**Document**:
»»
BRIEF DESCRIPTION OF THE DRAWINGS
FIG. 1 illustrates a portion of a multilayer device, showing three
microfluid channel layers separated vertically by two nanocapillary
array membranes.
FIG. 2 is a diagram depicting individual layers in an 8-layer
multilayer device.
FIG. 3 is a cross-sectional view of the microfluidic channel of the
third layer of the multilayer device of FIG. 2.
FIG. 4 is a cross-sectional view of the microfluidic channel of the
fifth layer of the multilayer device of FIG. 2.
DETAILED DESCRIPTION
A goal of this work has been to develop a microanalytical chip,
which integrates nanocapillary array membranes (NCAMs) into a
multilayer structure that is scalable and can incorporate multiple
analytical operations on-chip, along with the ability to move
analytes sequentially through these manipulations. Moreover, the
chip should be optically interrogated using ultraviolet to visible
laser induced fluorescence detection, have stable electroosmotic
flow (EOF) coefficients, allow for separations without excessive
band spreading, and be robust with respect to electrical and
mechanical properties. In order to accomplish these design goals, a
fabrication method is needed that is scalable to large platform
areas, since microfluidic separation often span 10 to 100 mm in
length. Additionally, the platform needs to be robust in mechanical
strength, reproducible in form and operation, and capable of being
produced in high yields.
The present invention makes use of the discovery that a
rigid-compliant method of transfer bonding, which is described here
for the first time, together with a modified transfer process, and
contact printing of an adhesive using elastic polymer stamps,
allows for the fabrication of a multilayer microfluidic device.
««
**Instructions to follow**:
Continue the description of the multilayer microfluidic device, starting after its last sentence.

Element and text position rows
»»
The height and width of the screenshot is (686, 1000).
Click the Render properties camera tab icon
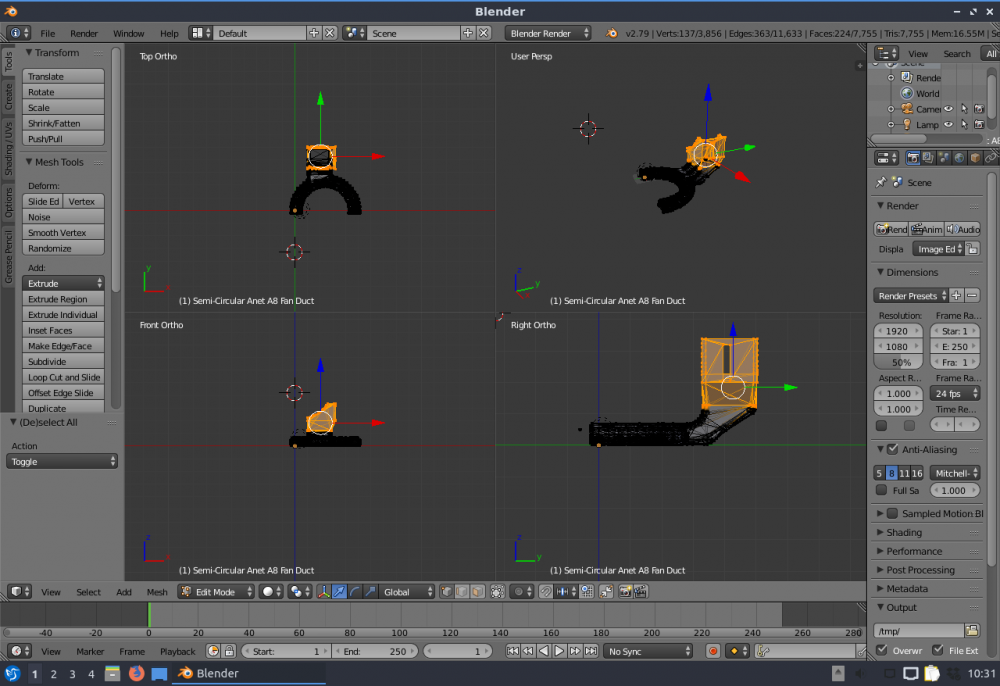pos(913,158)

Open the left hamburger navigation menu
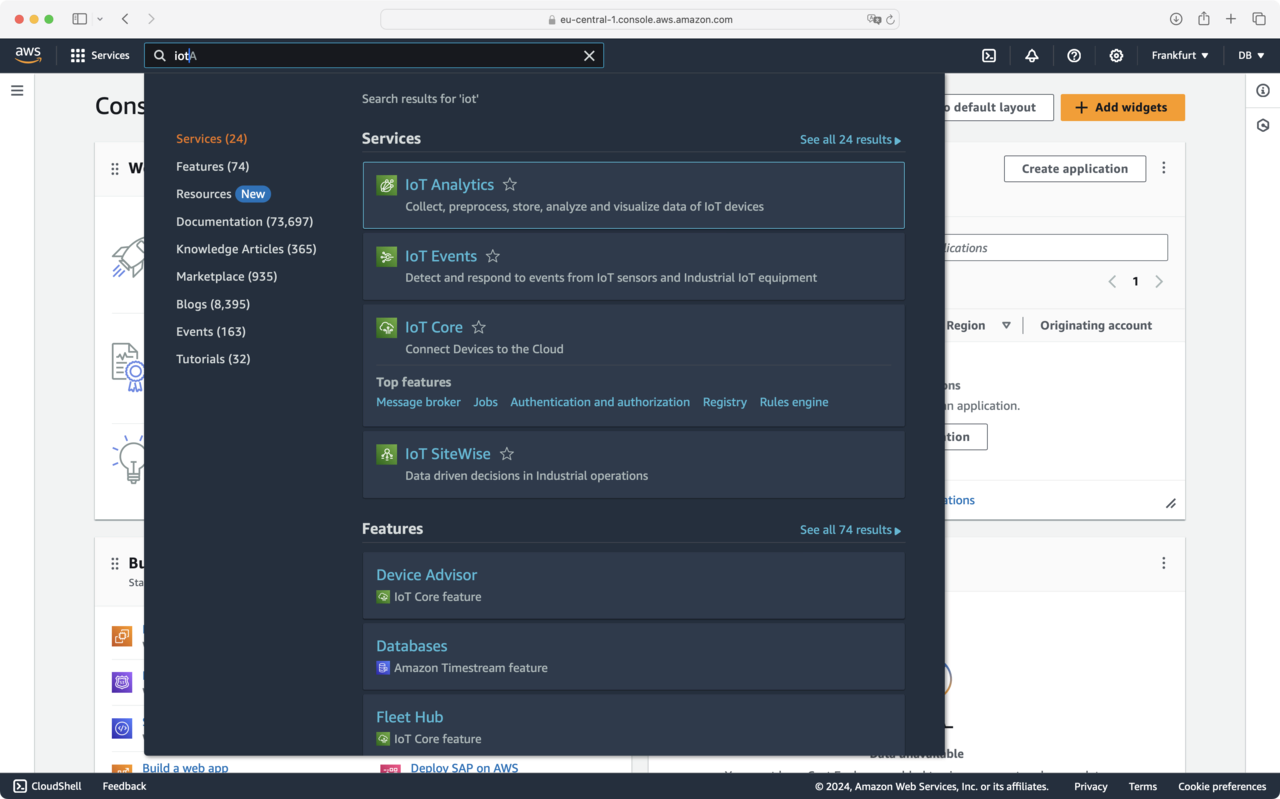tap(17, 91)
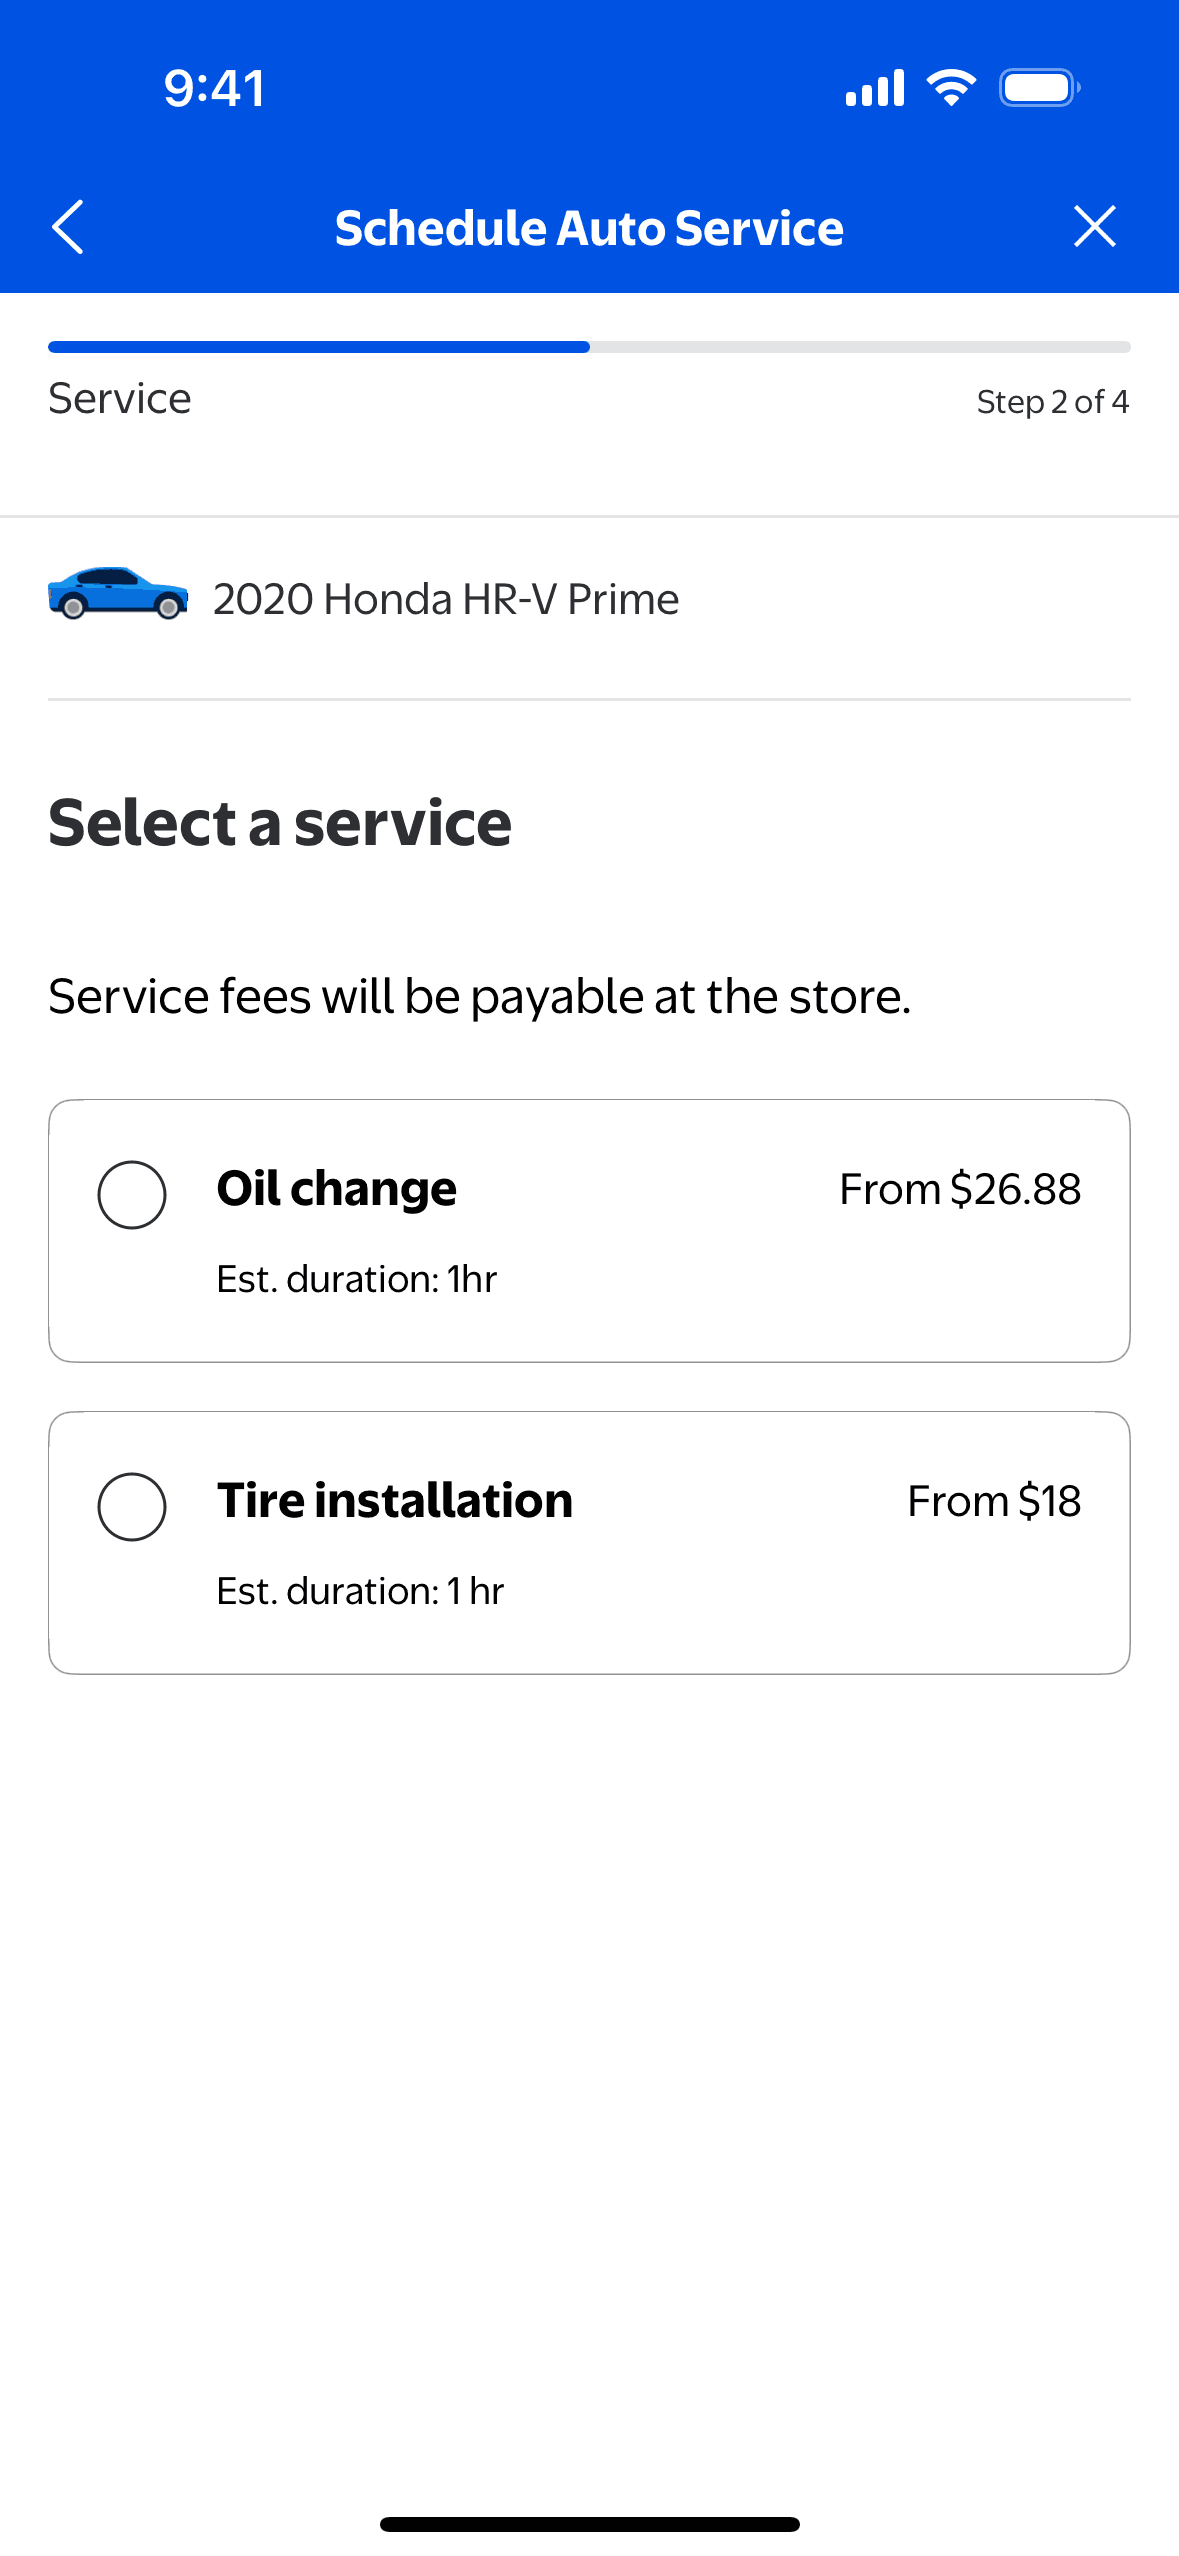Screen dimensions: 1179x2556
Task: Tap the Wi-Fi status icon
Action: point(951,88)
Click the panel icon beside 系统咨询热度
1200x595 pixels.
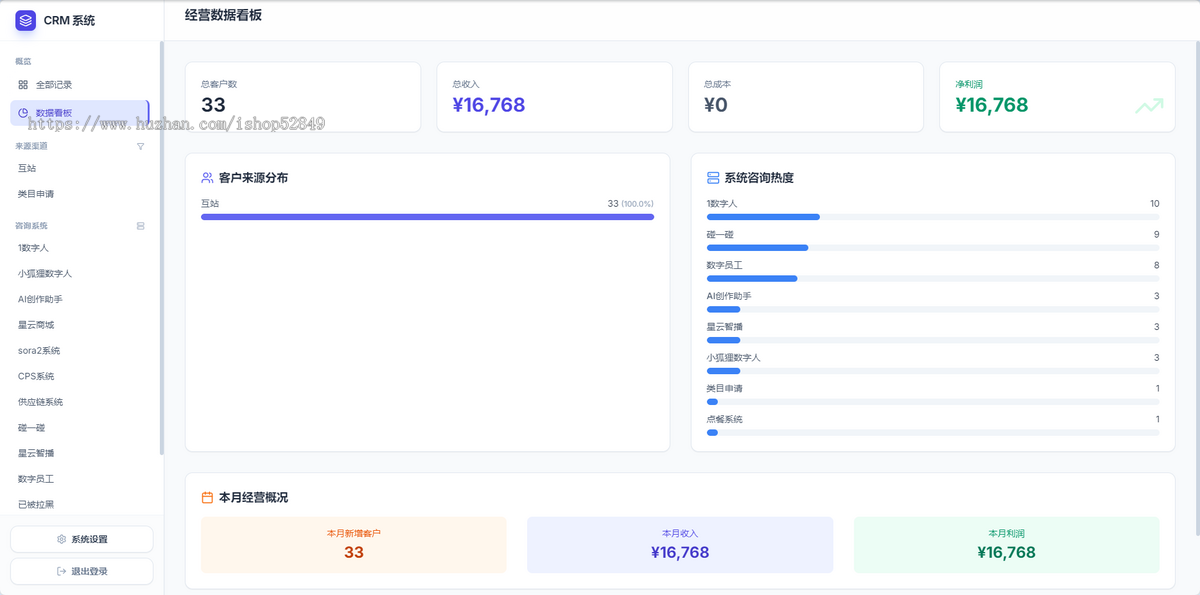tap(711, 176)
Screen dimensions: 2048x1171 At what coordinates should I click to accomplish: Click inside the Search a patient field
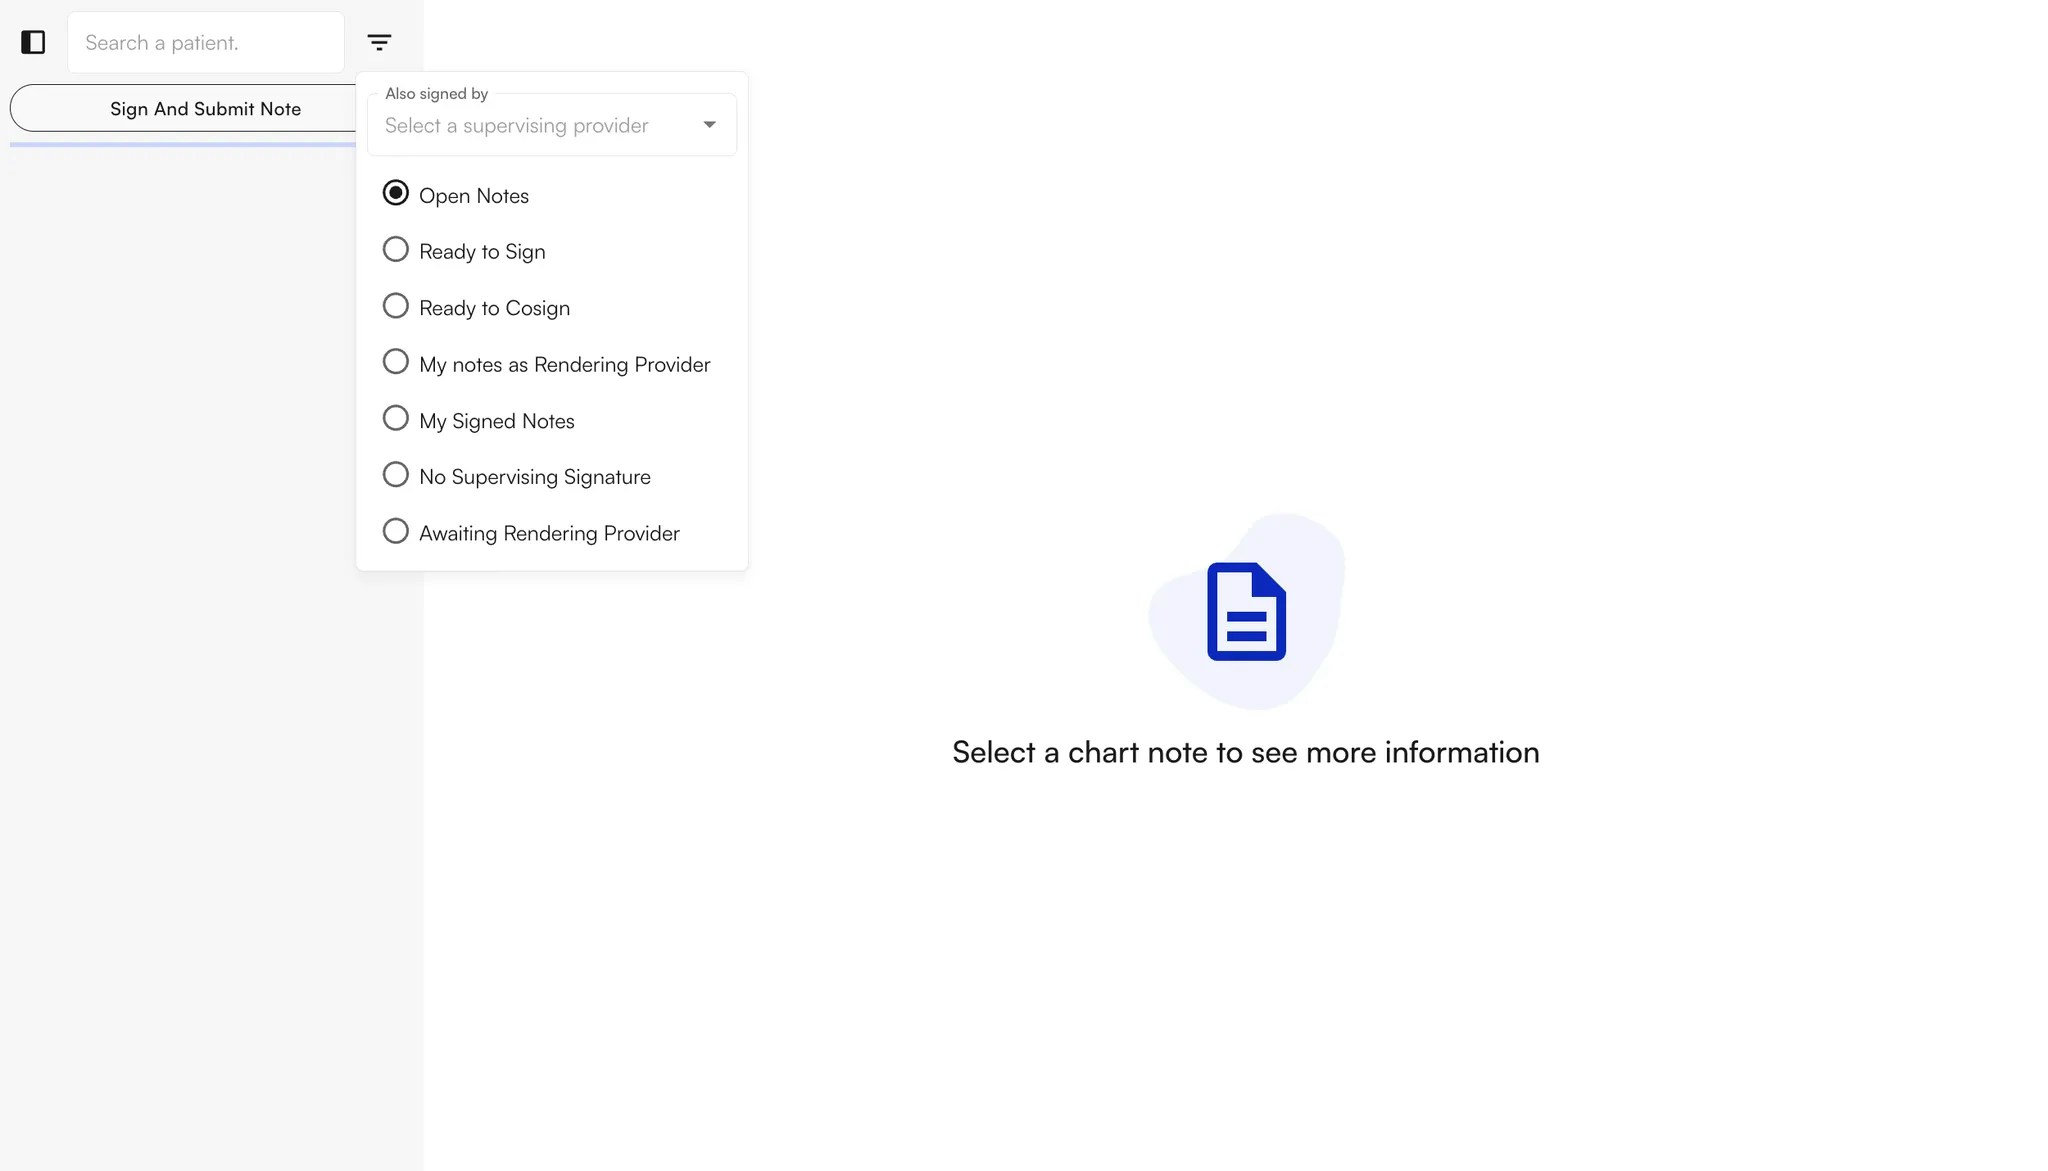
««
**Exercise answer**:
This device can be used for electrophorectic separations and other
analytical manipulations. The fabrication scheme produces high
quality devices that can incorporate as many fluidic layers as
needed. These devices allow greatly improved nanofluidic to
microfluidic interfacing, especially as each layer may be selected
for a particular task. The ability to stack layers and incorporate
multiple capillary arrays into a single device opens up a range of
complex operations and architectures that can be selected for
applications ranging from sample cleanup and preparation to
multistage separations and sample collection.
The approach to designing the multilayer device or chip is to
fabricate microfluidic channels in layers that are separated by
porous membranes. FIG. 1 shows two membranes (14 and 14) with
different pore sizes (for example, 10 and 220 nm, or 10 and 100 nm)
separating three channel layers (12, 10 and 12). Where the channels
cross over each other, flow occurs across the membrane when a
potential difference is applied to the different microfluidic
channel layers. In this example, there are two sets of
cross-channel interconnects at both ends of the chip for the
purpose of injecting samples into and collecting samples from the
long separation channel (10) located in the center layer. The fluid
and potentials are introduced to the chip through the large
reservoirs at the ends of the chip.
FIG. 2 shows a design for each layer in the chip. Layer #1 (18) is
a substrate, with reservoirs (36). Layer #2 (20) is a via reduction
layer, to couple vias define channels (12) for sample introduction
or collection. Layer #4 (24) and Layer #6 (28) are membrane layers,
and are preferably made of nanocapillary array membranes (14).
Layer #5 (26) is a separation channel layer, which defines a
separation channel (10). Layer #8 (32) is a cap layer. Adhesive,
not illustrated, is printed on the top and bottom surfaces of
Layers #3, #5 and #7, and only on the top surface of Layer #2,
during assembly.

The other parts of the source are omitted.